Afternoons and weekends were not short of places to visit or things to do. I looked forward to afternoon excursions such as the trip to Pietrasanta, a charming little town that became the center of vigorous artistic movement and the meeting point for hundreds of artists who came from each part of the world to work, sculpt, and learn new techniques. The towns of Pisa and Lucca were also on the list of afternoon excursions. From the weekday aerobics classes on the beach where I quickly learned that speedos were a popular choice of mens’ swimwear (regardless of age) to the evening string quarter quartet concert in the Duomo of Pietrasanta featuring music by Mozart, Boccherini, and Schubert, there were a variety of ways to spend my free time in Lido and the surrounding areas.
I distinctly remember the evening I went to Forte dei Marmi, which was two over from Lido, for the famous Festa di St. Ermete where there was a huge outdoor market and towns spectacular fireworks at night. That evening I saw Andrea Bocelli live in concert and fell in love with his song “Con Te Partirò”. I had absolutely no clue what the English translation was, but the melody was beautiful. It wasn’t until recently that I translated the lyrics into English – and in my opinion, they are better appreciated in Italian.
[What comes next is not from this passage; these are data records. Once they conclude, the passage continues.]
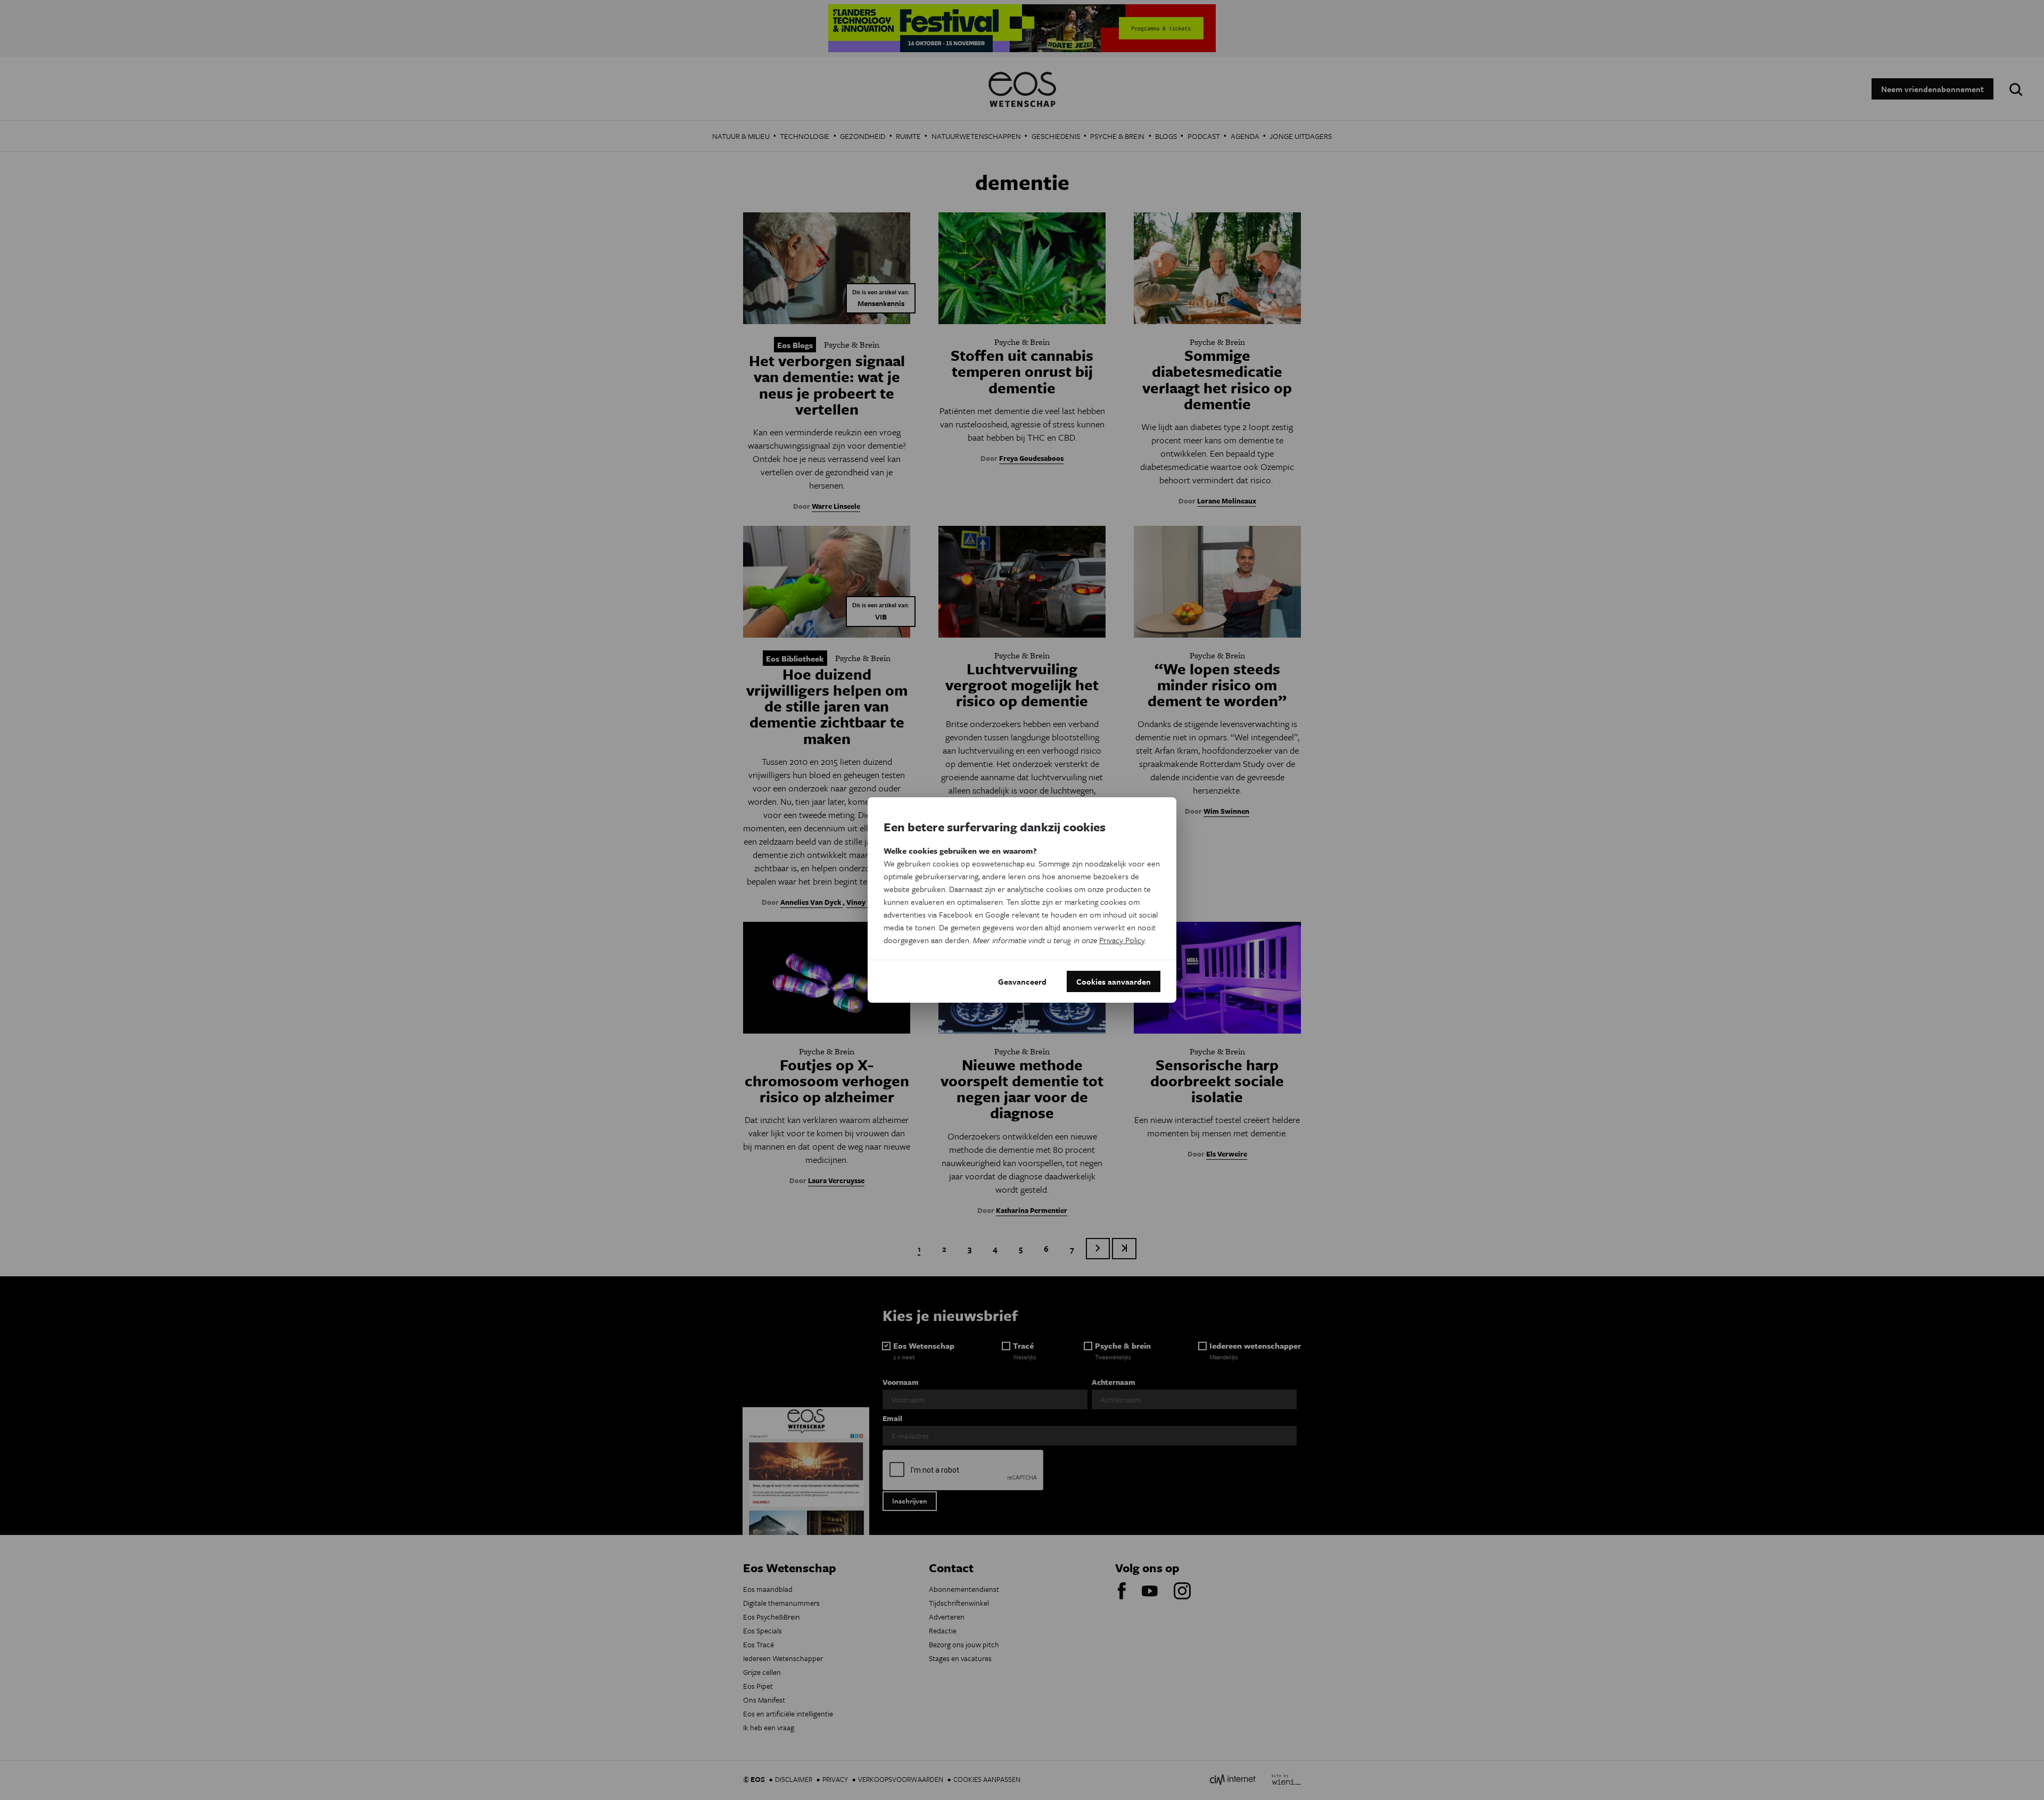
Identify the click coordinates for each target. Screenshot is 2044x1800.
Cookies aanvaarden (1113, 981)
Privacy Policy (1121, 940)
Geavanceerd (1022, 981)
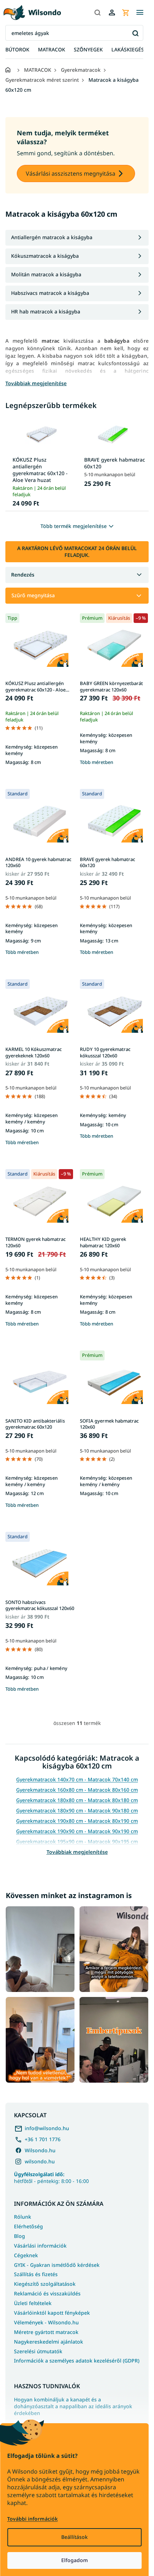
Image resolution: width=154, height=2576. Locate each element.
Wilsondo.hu (40, 2150)
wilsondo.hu (40, 2161)
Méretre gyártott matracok (46, 2332)
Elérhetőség (28, 2226)
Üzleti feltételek (33, 2303)
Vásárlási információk (40, 2245)
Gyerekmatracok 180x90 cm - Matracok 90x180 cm (77, 1810)
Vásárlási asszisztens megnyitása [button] (70, 173)
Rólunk (22, 2216)
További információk (32, 2518)
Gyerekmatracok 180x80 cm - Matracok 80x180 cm (77, 1800)
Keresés (135, 33)
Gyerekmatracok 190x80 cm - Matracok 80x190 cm (77, 1820)
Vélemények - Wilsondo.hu (46, 2322)
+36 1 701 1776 (43, 2139)
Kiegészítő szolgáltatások (45, 2283)
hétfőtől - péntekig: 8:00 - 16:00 (51, 2177)
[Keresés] (97, 12)
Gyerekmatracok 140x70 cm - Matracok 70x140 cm (77, 1779)
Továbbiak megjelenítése (77, 1851)
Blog (19, 2236)
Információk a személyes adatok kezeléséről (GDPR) (76, 2360)
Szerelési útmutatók (38, 2351)
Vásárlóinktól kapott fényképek (52, 2312)
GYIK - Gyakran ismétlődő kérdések (57, 2264)
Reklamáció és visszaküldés (47, 2293)
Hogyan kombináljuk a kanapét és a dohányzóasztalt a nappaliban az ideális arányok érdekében (73, 2406)
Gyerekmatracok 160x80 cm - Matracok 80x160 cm (77, 1789)
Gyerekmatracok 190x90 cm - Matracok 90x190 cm (77, 1831)
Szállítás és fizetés (36, 2274)
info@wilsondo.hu (47, 2128)
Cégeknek (26, 2255)
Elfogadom (74, 2560)
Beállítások (74, 2537)
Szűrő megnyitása (33, 595)
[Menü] (140, 12)
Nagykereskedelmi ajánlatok (48, 2341)
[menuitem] (17, 50)
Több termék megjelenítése (73, 526)
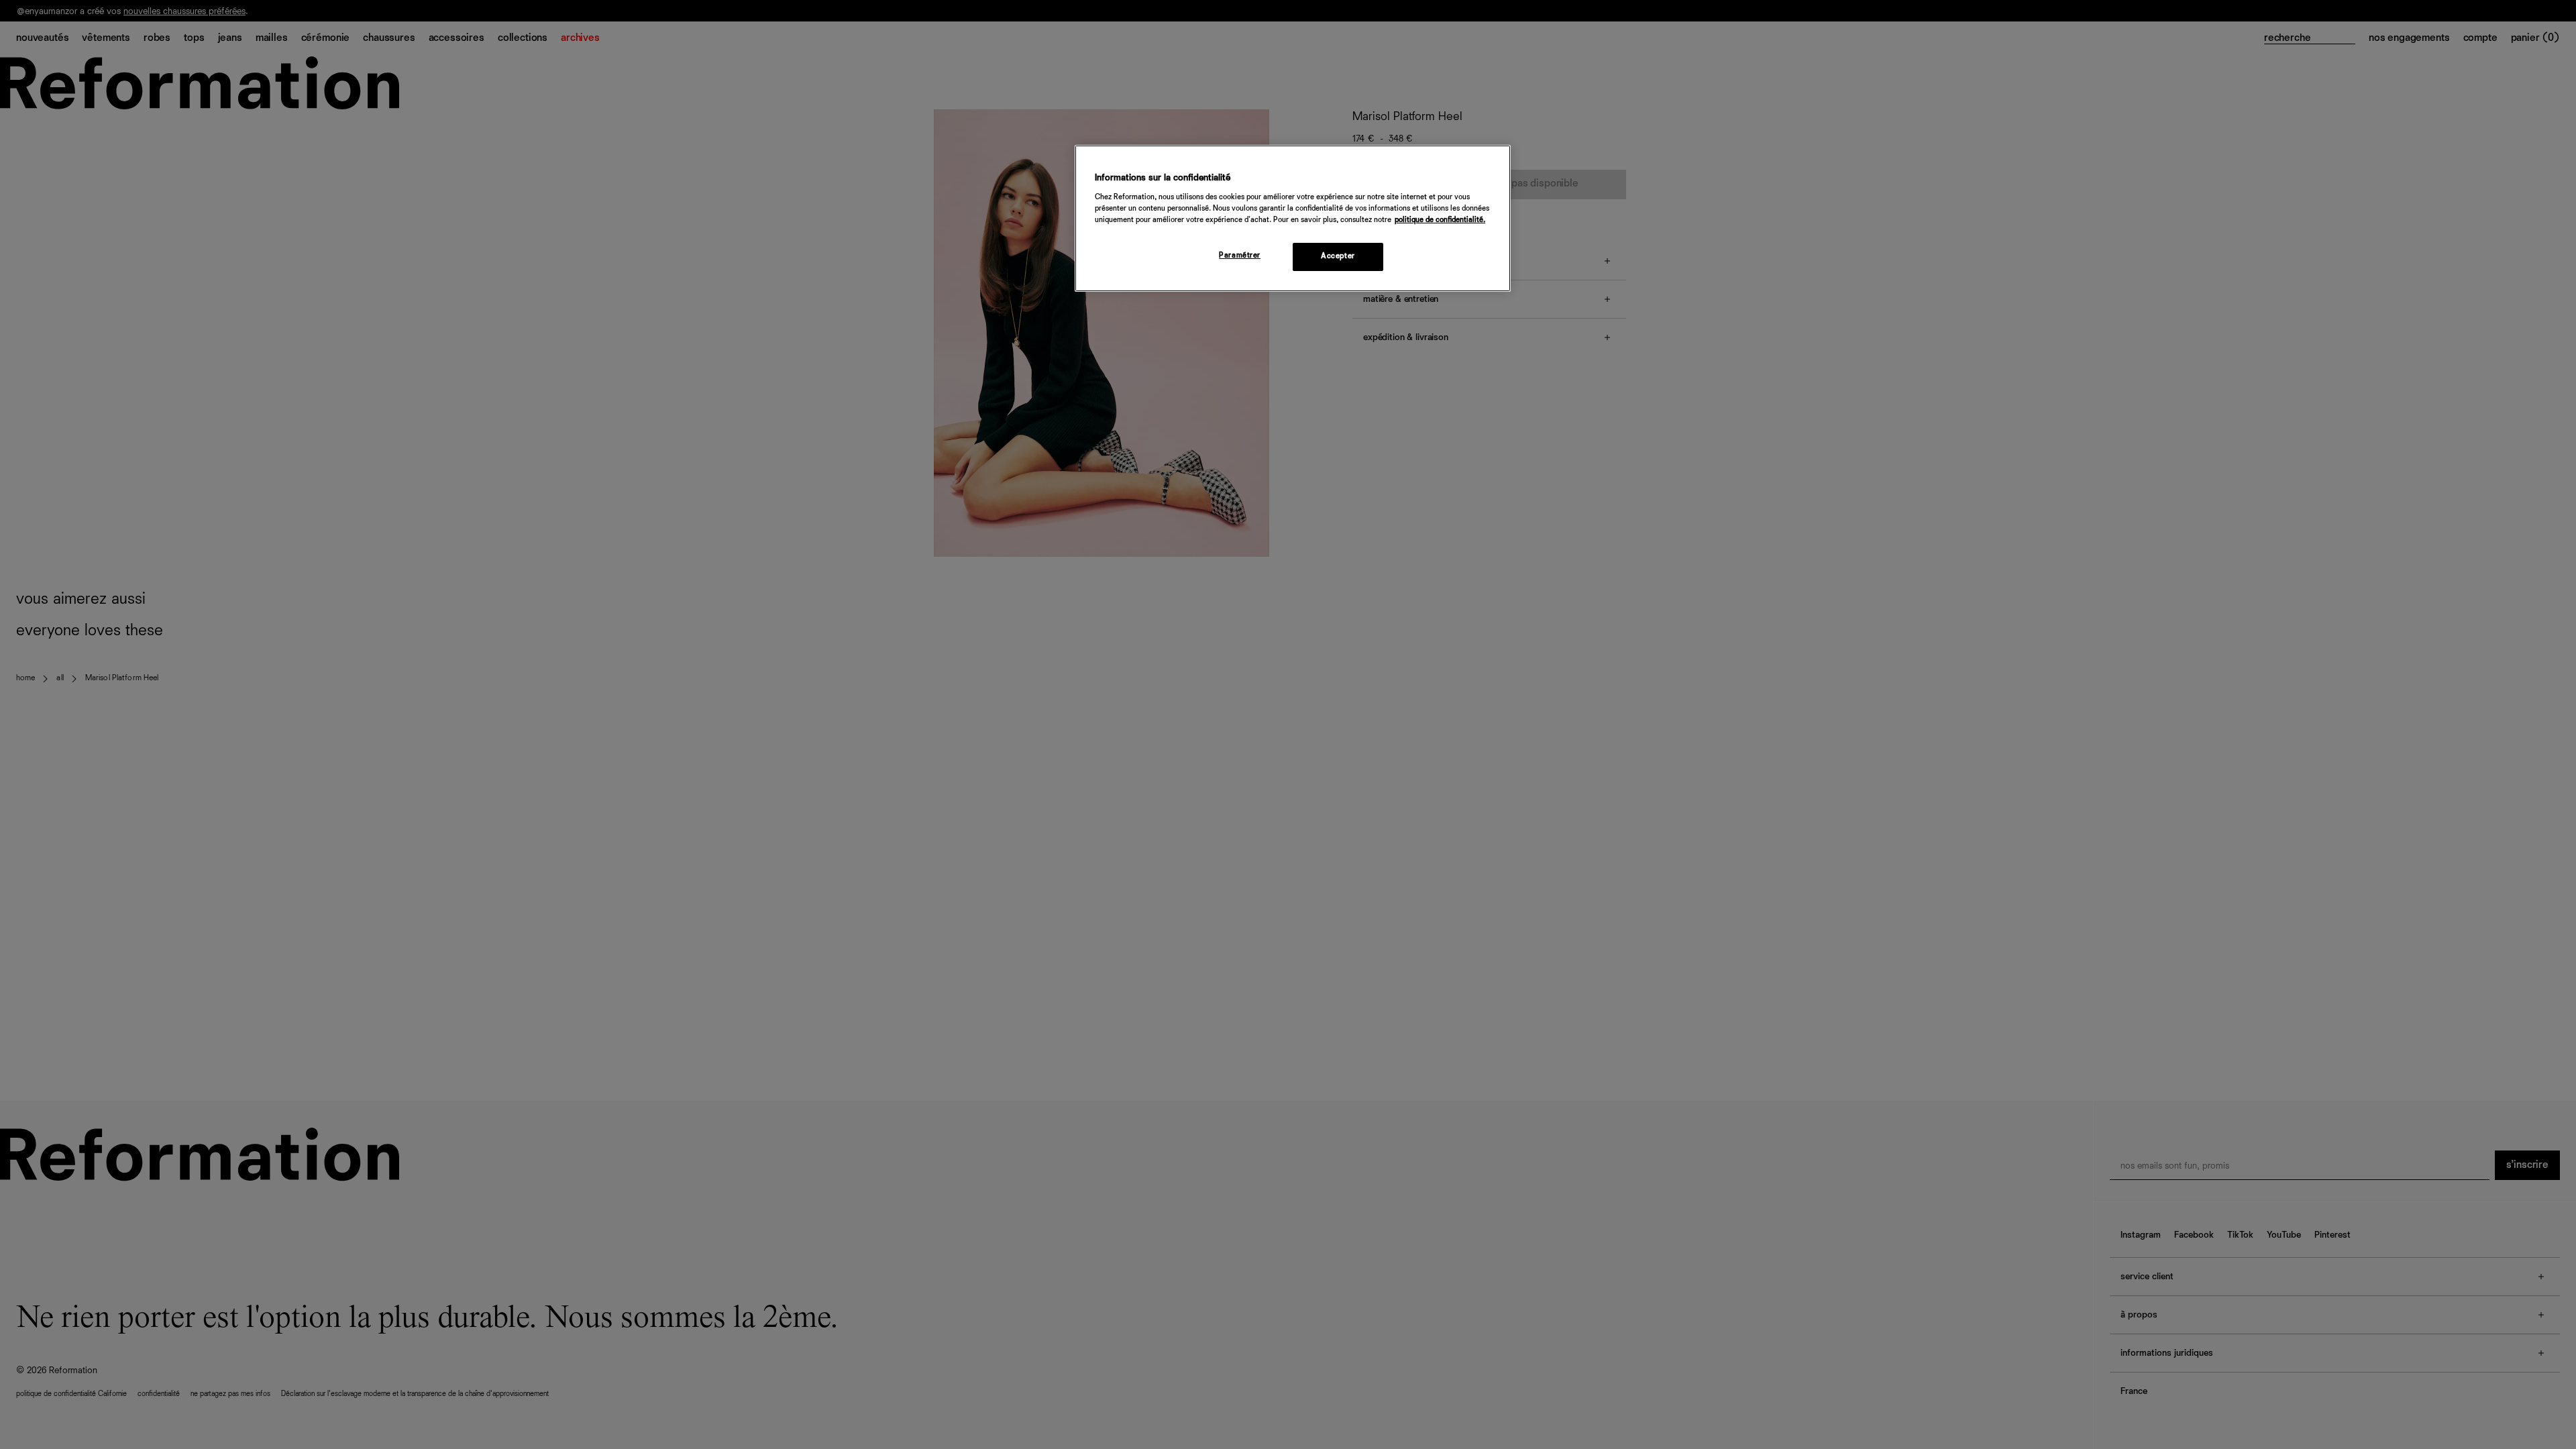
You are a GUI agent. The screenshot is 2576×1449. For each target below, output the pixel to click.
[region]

Saturdays were reserved for day-long excursions departing from Lido, which would require travel by bus, unlike the trip to Pietrasanta which we traveled to by a little street train. Volleyball and ping-pong matches on the beach were common activities for Sunday afternoons and evenings in Lido and neighboring towns, as was grabbing a gelato from the gelateria in town or one of the many that lined the waterfront. In addition to gelaterias, the waterfront was lined with hotels and resorts, bars, restaurants, pizzerias, cafes, and shops as well as stalls with vendors displaying their arts and crafts, and the local clothing trends at bargain prices – all perfect opportunities to practice my Italian with the locals.
My 3 weeks in Lido went by quickly, but that was more than enough time to spend in the sleepy seaside resort town. Many of us developed a friendship with the locals, seeing them practically every day for 3 weeks. They embraced our eagerness to learn more about Italy, and we exchanged stories about our lives in the US. As we prepared to leave Lido, some of the students said good-bye to the local shop owners with “il bacetto”– an air kiss on each cheek commonly used when greeting or saying goodbye to friends and family. This took me a while to get used to, so I opted for a simple hug.
As a quintessential Italian beach town with a laid-back vibe, Lido was the perfect introduction to Italy in the summertime. Its close proximity to neighboring towns like Viareggio, Pietrasanta, and Forte dei Marmi offers easy access to nighttime concerts, art festivals, and a seasonal carnevale’ (held in Viareggio in September). While most of my excitement came from the fact that I had never been to Europe before and would be living in Italy for the next 4 months, Lido, the surrounding towns, and the weekend excursions piqued my interest to see more of Italy and made me even more excited for what was to come.